**Exercise**: The data must be returned in full, with no character altered.

**Data in this exercise**:
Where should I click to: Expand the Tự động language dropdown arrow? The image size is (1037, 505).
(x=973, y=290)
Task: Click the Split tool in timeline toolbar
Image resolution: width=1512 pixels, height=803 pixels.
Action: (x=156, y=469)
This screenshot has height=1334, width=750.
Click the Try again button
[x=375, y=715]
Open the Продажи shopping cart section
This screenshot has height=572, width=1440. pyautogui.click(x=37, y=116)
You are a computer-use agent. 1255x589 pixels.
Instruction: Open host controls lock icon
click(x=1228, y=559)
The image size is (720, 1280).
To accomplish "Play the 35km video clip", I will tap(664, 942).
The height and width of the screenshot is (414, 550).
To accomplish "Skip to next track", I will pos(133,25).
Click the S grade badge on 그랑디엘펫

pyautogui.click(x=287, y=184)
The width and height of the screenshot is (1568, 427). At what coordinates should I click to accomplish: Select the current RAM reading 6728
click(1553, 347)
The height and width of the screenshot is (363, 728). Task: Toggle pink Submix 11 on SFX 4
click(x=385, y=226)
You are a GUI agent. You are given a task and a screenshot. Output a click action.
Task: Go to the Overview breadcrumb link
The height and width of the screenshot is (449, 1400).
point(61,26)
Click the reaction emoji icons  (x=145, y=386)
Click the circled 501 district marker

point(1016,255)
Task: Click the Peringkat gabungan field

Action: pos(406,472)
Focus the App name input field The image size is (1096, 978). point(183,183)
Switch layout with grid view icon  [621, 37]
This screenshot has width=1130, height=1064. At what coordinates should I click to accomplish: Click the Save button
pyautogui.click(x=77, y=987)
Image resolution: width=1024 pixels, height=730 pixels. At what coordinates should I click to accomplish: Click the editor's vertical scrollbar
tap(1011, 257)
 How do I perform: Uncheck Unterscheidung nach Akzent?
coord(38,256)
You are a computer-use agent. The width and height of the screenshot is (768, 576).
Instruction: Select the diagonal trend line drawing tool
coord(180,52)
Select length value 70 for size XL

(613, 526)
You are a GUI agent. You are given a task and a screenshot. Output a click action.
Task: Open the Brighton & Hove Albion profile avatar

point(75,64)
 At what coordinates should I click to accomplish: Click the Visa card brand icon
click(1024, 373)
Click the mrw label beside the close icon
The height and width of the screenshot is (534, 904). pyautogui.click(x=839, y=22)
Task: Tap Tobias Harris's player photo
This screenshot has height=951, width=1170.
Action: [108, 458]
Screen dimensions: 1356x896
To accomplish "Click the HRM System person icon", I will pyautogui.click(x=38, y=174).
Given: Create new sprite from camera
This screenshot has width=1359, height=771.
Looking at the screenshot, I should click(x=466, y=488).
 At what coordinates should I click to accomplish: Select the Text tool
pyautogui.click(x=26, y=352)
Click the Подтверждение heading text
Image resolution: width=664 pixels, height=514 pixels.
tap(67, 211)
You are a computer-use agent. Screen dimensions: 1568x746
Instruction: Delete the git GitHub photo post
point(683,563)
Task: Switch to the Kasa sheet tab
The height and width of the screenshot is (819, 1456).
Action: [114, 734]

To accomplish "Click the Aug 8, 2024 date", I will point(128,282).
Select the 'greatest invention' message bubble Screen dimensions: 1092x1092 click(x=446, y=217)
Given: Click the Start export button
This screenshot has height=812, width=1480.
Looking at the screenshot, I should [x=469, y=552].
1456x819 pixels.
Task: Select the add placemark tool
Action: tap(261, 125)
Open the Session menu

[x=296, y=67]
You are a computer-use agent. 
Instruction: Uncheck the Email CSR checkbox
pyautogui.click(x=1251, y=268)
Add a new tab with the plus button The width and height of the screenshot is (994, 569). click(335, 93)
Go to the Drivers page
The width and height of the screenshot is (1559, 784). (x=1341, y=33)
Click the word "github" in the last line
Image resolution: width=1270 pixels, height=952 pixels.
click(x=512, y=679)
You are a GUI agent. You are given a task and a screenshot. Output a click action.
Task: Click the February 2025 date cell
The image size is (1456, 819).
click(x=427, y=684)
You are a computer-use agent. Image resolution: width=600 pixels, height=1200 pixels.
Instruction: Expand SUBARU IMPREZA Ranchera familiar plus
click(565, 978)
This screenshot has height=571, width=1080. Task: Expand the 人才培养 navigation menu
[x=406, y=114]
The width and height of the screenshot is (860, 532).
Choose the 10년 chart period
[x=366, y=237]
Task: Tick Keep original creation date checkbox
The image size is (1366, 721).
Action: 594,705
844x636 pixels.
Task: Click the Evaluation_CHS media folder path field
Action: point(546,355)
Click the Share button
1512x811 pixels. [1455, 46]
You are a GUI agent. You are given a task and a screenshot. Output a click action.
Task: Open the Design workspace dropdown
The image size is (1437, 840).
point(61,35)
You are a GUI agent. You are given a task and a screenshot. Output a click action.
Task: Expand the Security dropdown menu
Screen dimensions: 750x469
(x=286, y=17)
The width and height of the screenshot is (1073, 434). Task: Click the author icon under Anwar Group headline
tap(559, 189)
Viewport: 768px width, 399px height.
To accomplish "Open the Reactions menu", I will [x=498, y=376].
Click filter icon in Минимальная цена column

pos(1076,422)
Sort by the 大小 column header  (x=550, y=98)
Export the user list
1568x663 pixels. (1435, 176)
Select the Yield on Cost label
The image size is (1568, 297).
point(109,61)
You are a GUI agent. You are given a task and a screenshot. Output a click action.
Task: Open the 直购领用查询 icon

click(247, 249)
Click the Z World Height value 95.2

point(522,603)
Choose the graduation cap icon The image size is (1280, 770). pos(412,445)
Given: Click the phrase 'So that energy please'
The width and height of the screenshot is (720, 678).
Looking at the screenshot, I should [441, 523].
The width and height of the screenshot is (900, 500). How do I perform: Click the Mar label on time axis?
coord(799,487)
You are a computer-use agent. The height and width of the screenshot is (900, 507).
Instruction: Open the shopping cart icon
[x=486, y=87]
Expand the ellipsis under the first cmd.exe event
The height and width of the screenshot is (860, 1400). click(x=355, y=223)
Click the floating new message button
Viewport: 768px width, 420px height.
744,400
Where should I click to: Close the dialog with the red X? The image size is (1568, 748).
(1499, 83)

**Exercise solution**:
Where should I click to: Expand the Tự động language dropdown arrow? The image size is (1037, 505).
(x=973, y=290)
Task: Click the Split tool in timeline toolbar
Image resolution: width=1512 pixels, height=803 pixels.
Action: (x=156, y=469)
This screenshot has height=1334, width=750.
Click the Try again button
[x=375, y=715]
Open the Продажи shopping cart section
This screenshot has height=572, width=1440. pyautogui.click(x=37, y=116)
You are a computer-use agent. 1255x589 pixels.
Instruction: Open host controls lock icon
click(x=1228, y=559)
The image size is (720, 1280).
To accomplish "Play the 35km video clip", I will tap(664, 942).
The height and width of the screenshot is (414, 550).
To accomplish "Skip to next track", I will pos(133,25).
Click the S grade badge on 그랑디엘펫

pyautogui.click(x=287, y=184)
The width and height of the screenshot is (1568, 427). At what coordinates should I click to accomplish: Select the current RAM reading 6728
click(1553, 347)
The height and width of the screenshot is (363, 728). Task: Toggle pink Submix 11 on SFX 4
click(x=385, y=226)
You are a GUI agent. You are given a task and a screenshot. Output a click action.
Task: Go to the Overview breadcrumb link
The height and width of the screenshot is (449, 1400).
point(61,26)
Click the reaction emoji icons  (x=145, y=386)
Click the circled 501 district marker

point(1016,255)
Task: Click the Peringkat gabungan field

Action: pos(406,472)
Focus the App name input field The image size is (1096, 978). point(183,183)
Switch layout with grid view icon  [621, 37]
This screenshot has width=1130, height=1064. At what coordinates should I click to accomplish: Click the Save button
pyautogui.click(x=77, y=987)
Image resolution: width=1024 pixels, height=730 pixels. At what coordinates should I click to accomplish: Click the editor's vertical scrollbar
tap(1011, 257)
 How do I perform: Uncheck Unterscheidung nach Akzent?
coord(38,256)
You are a computer-use agent. The width and height of the screenshot is (768, 576).
Instruction: Select the diagonal trend line drawing tool
coord(180,52)
Select length value 70 for size XL

(613, 526)
You are a GUI agent. You are given a task and a screenshot. Output a click action.
Task: Open the Brighton & Hove Albion profile avatar

point(75,64)
 At what coordinates should I click to accomplish: Click the Visa card brand icon
click(1024, 373)
Click the mrw label beside the close icon
The height and width of the screenshot is (534, 904). pyautogui.click(x=839, y=22)
Task: Tap Tobias Harris's player photo
This screenshot has height=951, width=1170.
Action: [108, 458]
Screen dimensions: 1356x896
To accomplish "Click the HRM System person icon", I will pyautogui.click(x=38, y=174).
Given: Create new sprite from camera
This screenshot has width=1359, height=771.
Looking at the screenshot, I should click(x=466, y=488).
 At what coordinates should I click to accomplish: Select the Text tool
pyautogui.click(x=26, y=352)
Click the Подтверждение heading text
Image resolution: width=664 pixels, height=514 pixels.
tap(67, 211)
You are a computer-use agent. Screen dimensions: 1568x746
Instruction: Delete the git GitHub photo post
point(683,563)
Task: Switch to the Kasa sheet tab
The height and width of the screenshot is (819, 1456).
Action: [114, 734]

To accomplish "Click the Aug 8, 2024 date", I will point(128,282).
Select the 'greatest invention' message bubble Screen dimensions: 1092x1092 click(x=446, y=217)
Given: Click the Start export button
This screenshot has height=812, width=1480.
Looking at the screenshot, I should [x=469, y=552].
1456x819 pixels.
Task: Select the add placemark tool
Action: tap(261, 125)
Open the Session menu

[x=296, y=67]
You are a computer-use agent. 
Instruction: Uncheck the Email CSR checkbox
pyautogui.click(x=1251, y=268)
Add a new tab with the plus button The width and height of the screenshot is (994, 569). click(335, 93)
Go to the Drivers page
The width and height of the screenshot is (1559, 784). (x=1341, y=33)
Click the word "github" in the last line
Image resolution: width=1270 pixels, height=952 pixels.
click(x=512, y=679)
You are a GUI agent. You are given a task and a screenshot. Output a click action.
Task: Click the February 2025 date cell
The image size is (1456, 819).
click(x=427, y=684)
You are a computer-use agent. Image resolution: width=600 pixels, height=1200 pixels.
Instruction: Expand SUBARU IMPREZA Ranchera familiar plus
click(565, 978)
This screenshot has height=571, width=1080. Task: Expand the 人才培养 navigation menu
[x=406, y=114]
The width and height of the screenshot is (860, 532).
Choose the 10년 chart period
[x=366, y=237]
Task: Tick Keep original creation date checkbox
The image size is (1366, 721).
Action: 594,705
844x636 pixels.
Task: Click the Evaluation_CHS media folder path field
Action: point(546,355)
Click the Share button
1512x811 pixels. [1455, 46]
You are a GUI agent. You are given a task and a screenshot. Output a click action.
Task: Open the Design workspace dropdown
The image size is (1437, 840).
point(61,35)
You are a GUI agent. You are given a task and a screenshot. Output a click action.
Task: Expand the Security dropdown menu
Screen dimensions: 750x469
(x=286, y=17)
The width and height of the screenshot is (1073, 434). Task: Click the author icon under Anwar Group headline
tap(559, 189)
Viewport: 768px width, 399px height.
To accomplish "Open the Reactions menu", I will [x=498, y=376].
Click filter icon in Минимальная цена column

pos(1076,422)
Sort by the 大小 column header  (x=550, y=98)
Export the user list
1568x663 pixels. (1435, 176)
Select the Yield on Cost label
The image size is (1568, 297).
point(109,61)
You are a GUI agent. You are given a task and a screenshot. Output a click action.
Task: Open the 直购领用查询 icon

click(247, 249)
Click the Z World Height value 95.2

point(522,603)
Choose the graduation cap icon The image size is (1280, 770). pos(412,445)
Given: Click the phrase 'So that energy please'
The width and height of the screenshot is (720, 678).
Looking at the screenshot, I should [441, 523].
The width and height of the screenshot is (900, 500). How do I perform: Click the Mar label on time axis?
coord(799,487)
You are a computer-use agent. The height and width of the screenshot is (900, 507).
Instruction: Open the shopping cart icon
[x=486, y=87]
Expand the ellipsis under the first cmd.exe event
The height and width of the screenshot is (860, 1400). click(x=355, y=223)
Click the floating new message button
Viewport: 768px width, 420px height.
744,400
Where should I click to: Close the dialog with the red X? The image size is (1568, 748).
(1499, 83)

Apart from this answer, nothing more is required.